(Saved data entries)
━━━━━━━━━━━━━━━━━━━━━━━━━━━━━━
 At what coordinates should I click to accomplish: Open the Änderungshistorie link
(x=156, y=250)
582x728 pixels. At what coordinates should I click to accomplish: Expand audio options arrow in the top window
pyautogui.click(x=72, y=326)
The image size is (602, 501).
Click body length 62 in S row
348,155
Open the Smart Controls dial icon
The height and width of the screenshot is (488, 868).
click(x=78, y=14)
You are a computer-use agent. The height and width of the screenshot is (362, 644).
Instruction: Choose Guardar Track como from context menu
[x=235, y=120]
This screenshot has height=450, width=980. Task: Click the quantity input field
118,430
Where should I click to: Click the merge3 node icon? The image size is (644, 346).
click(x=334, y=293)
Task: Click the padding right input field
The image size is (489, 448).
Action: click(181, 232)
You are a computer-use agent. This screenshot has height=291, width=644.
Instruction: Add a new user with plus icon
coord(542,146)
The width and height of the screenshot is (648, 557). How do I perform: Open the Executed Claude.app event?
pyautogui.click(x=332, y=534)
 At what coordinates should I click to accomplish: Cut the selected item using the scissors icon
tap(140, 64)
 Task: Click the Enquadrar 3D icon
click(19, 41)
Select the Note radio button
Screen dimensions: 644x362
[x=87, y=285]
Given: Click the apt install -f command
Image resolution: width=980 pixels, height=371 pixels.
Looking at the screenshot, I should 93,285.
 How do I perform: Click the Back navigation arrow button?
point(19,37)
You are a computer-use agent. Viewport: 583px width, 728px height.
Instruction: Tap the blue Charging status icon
━━━━━━━━━━━━━━━━━━━━━━━━━━━━━━
### Task
Reproduce all of the data above, exactly and without omission.

### Solution for this task
 At what coordinates should I click to accomplish: Open the Änderungshistorie link
(x=156, y=250)
582x728 pixels. At what coordinates should I click to accomplish: Expand audio options arrow in the top window
pyautogui.click(x=72, y=326)
The image size is (602, 501).
Click body length 62 in S row
348,155
Open the Smart Controls dial icon
The height and width of the screenshot is (488, 868).
click(x=78, y=14)
You are a computer-use agent. The height and width of the screenshot is (362, 644).
Instruction: Choose Guardar Track como from context menu
[x=235, y=120]
This screenshot has height=450, width=980. Task: Click the quantity input field
118,430
Where should I click to: Click the merge3 node icon? The image size is (644, 346).
click(x=334, y=293)
Task: Click the padding right input field
The image size is (489, 448).
Action: click(181, 232)
You are a computer-use agent. This screenshot has height=291, width=644.
Instruction: Add a new user with plus icon
coord(542,146)
The width and height of the screenshot is (648, 557). How do I perform: Open the Executed Claude.app event?
pyautogui.click(x=332, y=534)
 At what coordinates should I click to accomplish: Cut the selected item using the scissors icon
tap(140, 64)
 Task: Click the Enquadrar 3D icon
click(19, 41)
Select the Note radio button
Screen dimensions: 644x362
[x=87, y=285]
Given: Click the apt install -f command
Image resolution: width=980 pixels, height=371 pixels.
Looking at the screenshot, I should 93,285.
 How do I perform: Click the Back navigation arrow button?
point(19,37)
You are a computer-use agent. Viewport: 583px width, 728px height.
Instruction: Tap the blue Charging status icon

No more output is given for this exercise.